> _What to produce_: In the data below, find the line that contains "Click the 1211.HK stock code title" and the line that contains "Open the Asta". Copy both, plus every line between them, exactly.

> _Input records_:

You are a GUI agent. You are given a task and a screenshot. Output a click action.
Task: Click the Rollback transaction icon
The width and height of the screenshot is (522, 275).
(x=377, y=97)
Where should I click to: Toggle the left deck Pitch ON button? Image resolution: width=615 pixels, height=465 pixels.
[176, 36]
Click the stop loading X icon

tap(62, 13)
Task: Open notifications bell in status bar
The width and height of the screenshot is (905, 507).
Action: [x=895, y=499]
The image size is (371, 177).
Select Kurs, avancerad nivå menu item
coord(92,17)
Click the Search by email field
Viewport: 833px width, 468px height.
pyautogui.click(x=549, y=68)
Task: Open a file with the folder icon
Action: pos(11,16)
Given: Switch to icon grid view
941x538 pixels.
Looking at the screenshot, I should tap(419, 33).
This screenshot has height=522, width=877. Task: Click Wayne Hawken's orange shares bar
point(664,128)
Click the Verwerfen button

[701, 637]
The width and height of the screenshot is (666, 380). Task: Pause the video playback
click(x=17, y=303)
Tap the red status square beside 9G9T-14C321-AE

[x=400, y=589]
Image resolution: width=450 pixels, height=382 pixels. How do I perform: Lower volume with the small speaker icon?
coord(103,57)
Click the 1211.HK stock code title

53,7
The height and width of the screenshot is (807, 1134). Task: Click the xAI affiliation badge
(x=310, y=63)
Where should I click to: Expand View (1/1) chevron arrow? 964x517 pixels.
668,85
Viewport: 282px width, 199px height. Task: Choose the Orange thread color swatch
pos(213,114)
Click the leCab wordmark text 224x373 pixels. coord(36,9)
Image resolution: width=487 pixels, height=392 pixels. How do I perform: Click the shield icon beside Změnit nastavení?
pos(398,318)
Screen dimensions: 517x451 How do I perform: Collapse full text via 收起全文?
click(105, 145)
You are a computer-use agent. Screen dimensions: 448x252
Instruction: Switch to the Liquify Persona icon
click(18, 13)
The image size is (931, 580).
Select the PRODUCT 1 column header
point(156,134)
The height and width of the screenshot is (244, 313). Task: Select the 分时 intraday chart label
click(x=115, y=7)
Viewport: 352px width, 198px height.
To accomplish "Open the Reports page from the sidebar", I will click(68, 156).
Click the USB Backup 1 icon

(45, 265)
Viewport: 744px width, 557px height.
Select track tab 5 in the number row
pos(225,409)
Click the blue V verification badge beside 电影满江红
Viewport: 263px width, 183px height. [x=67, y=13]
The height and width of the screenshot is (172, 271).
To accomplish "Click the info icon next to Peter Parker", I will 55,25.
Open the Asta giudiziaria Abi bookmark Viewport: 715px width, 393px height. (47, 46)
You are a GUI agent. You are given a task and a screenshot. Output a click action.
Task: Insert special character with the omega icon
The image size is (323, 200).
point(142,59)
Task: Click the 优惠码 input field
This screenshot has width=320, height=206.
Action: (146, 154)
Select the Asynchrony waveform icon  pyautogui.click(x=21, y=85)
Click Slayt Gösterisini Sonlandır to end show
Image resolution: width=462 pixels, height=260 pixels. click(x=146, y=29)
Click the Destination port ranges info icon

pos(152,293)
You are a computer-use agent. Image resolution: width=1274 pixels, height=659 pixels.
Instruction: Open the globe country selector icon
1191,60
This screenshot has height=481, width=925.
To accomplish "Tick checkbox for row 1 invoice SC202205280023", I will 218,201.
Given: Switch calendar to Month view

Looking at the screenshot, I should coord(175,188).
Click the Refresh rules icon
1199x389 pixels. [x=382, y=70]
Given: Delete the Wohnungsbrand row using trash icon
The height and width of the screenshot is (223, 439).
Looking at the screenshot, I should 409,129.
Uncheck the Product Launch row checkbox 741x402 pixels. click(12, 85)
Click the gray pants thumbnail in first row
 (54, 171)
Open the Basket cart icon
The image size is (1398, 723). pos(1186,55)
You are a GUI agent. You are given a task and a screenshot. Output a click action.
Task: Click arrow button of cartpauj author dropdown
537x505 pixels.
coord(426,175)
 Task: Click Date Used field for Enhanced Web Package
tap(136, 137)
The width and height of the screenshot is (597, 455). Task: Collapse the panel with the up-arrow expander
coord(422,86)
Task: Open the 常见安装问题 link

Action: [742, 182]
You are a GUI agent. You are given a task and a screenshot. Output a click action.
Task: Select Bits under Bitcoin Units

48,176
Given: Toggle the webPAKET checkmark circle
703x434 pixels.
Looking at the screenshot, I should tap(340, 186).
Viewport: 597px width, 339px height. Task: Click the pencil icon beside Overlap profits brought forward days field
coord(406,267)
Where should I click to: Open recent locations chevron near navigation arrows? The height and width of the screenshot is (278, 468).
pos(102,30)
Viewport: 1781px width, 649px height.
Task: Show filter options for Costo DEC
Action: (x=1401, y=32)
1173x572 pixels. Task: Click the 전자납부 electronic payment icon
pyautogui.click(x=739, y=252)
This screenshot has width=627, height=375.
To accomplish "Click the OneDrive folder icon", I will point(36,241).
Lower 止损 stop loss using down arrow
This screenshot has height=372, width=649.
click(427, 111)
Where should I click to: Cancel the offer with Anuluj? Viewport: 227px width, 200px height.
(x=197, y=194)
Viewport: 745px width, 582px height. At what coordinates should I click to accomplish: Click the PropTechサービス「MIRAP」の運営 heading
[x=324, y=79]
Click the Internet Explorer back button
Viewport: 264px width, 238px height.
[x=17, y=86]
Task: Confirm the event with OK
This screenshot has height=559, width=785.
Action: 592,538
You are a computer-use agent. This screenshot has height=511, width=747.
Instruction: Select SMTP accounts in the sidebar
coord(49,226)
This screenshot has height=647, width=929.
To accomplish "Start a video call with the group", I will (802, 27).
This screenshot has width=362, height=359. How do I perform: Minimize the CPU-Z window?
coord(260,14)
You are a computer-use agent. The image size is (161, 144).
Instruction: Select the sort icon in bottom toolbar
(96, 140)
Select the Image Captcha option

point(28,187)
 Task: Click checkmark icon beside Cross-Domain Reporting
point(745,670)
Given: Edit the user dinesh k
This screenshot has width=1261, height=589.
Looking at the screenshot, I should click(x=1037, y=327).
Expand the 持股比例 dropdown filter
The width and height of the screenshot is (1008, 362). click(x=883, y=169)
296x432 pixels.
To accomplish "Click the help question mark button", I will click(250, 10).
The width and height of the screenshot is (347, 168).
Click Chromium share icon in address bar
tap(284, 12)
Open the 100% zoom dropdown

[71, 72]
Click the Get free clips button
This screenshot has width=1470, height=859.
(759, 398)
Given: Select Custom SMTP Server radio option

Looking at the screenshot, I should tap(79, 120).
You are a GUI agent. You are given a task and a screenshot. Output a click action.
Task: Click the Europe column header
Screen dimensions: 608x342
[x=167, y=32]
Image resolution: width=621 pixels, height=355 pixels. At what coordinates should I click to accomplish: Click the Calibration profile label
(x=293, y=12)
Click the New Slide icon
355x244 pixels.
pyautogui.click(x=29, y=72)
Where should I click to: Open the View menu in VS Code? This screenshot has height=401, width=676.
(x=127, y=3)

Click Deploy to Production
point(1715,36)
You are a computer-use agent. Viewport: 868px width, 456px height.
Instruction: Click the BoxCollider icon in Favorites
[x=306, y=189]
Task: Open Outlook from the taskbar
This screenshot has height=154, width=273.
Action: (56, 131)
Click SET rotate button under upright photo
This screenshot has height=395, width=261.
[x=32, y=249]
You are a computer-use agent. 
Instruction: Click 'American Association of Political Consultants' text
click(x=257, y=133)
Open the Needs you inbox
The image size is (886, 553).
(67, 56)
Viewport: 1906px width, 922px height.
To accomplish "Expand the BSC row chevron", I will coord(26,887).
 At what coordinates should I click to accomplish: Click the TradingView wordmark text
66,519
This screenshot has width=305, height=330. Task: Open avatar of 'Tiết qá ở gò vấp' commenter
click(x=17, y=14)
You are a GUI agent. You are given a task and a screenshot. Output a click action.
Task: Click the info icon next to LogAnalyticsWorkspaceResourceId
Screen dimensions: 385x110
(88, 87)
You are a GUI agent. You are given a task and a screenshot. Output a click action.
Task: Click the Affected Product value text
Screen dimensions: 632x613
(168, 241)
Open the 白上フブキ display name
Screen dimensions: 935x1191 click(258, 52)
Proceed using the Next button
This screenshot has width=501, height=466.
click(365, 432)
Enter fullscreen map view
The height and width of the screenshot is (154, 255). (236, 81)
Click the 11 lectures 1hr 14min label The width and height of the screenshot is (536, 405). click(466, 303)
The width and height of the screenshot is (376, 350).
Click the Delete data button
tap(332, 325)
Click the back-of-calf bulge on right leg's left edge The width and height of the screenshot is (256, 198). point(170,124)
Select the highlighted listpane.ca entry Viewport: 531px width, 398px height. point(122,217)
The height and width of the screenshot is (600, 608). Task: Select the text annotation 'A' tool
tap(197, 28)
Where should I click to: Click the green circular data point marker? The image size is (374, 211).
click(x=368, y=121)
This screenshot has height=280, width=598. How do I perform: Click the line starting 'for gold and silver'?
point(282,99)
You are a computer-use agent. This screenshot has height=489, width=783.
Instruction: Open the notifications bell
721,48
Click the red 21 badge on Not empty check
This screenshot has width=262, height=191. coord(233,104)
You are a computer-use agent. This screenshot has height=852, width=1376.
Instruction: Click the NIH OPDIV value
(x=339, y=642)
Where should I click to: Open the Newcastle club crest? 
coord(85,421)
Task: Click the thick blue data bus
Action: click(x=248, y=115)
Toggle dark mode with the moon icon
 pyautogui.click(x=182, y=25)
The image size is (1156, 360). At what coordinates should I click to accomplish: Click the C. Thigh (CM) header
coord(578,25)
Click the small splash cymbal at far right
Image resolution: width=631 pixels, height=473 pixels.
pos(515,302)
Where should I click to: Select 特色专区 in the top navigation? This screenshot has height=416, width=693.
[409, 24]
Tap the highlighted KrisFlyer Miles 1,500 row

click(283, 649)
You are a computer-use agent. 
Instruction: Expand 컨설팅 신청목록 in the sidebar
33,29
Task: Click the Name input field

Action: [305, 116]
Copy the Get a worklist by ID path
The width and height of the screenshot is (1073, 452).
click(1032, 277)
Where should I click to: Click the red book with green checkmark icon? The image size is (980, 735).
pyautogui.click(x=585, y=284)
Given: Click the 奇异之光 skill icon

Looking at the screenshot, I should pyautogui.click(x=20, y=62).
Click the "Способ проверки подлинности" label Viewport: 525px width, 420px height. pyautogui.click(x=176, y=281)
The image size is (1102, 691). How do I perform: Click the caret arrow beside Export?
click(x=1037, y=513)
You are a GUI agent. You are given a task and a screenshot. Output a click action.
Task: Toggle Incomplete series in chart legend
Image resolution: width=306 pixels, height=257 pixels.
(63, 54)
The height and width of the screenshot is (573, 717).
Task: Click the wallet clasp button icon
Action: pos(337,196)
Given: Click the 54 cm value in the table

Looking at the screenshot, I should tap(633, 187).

> _Your solution_:
Click the 1211.HK stock code title

53,7
The height and width of the screenshot is (807, 1134). Task: Click the xAI affiliation badge
(x=310, y=63)
Where should I click to: Expand View (1/1) chevron arrow? 964x517 pixels.
668,85
Viewport: 282px width, 199px height. Task: Choose the Orange thread color swatch
pos(213,114)
Click the leCab wordmark text 224x373 pixels. coord(36,9)
Image resolution: width=487 pixels, height=392 pixels. How do I perform: Click the shield icon beside Změnit nastavení?
pos(398,318)
Screen dimensions: 517x451 How do I perform: Collapse full text via 收起全文?
click(105, 145)
You are a computer-use agent. Screen dimensions: 448x252
Instruction: Switch to the Liquify Persona icon
click(18, 13)
The image size is (931, 580).
Select the PRODUCT 1 column header
point(156,134)
The height and width of the screenshot is (244, 313). Task: Select the 分时 intraday chart label
click(x=115, y=7)
Viewport: 352px width, 198px height.
To accomplish "Open the Reports page from the sidebar", I will click(68, 156).
Click the USB Backup 1 icon

(45, 265)
Viewport: 744px width, 557px height.
Select track tab 5 in the number row
pos(225,409)
Click the blue V verification badge beside 电影满江红
Viewport: 263px width, 183px height. [x=67, y=13]
The height and width of the screenshot is (172, 271).
To accomplish "Click the info icon next to Peter Parker", I will 55,25.
Open the Asta giudiziaria Abi bookmark Viewport: 715px width, 393px height. (47, 46)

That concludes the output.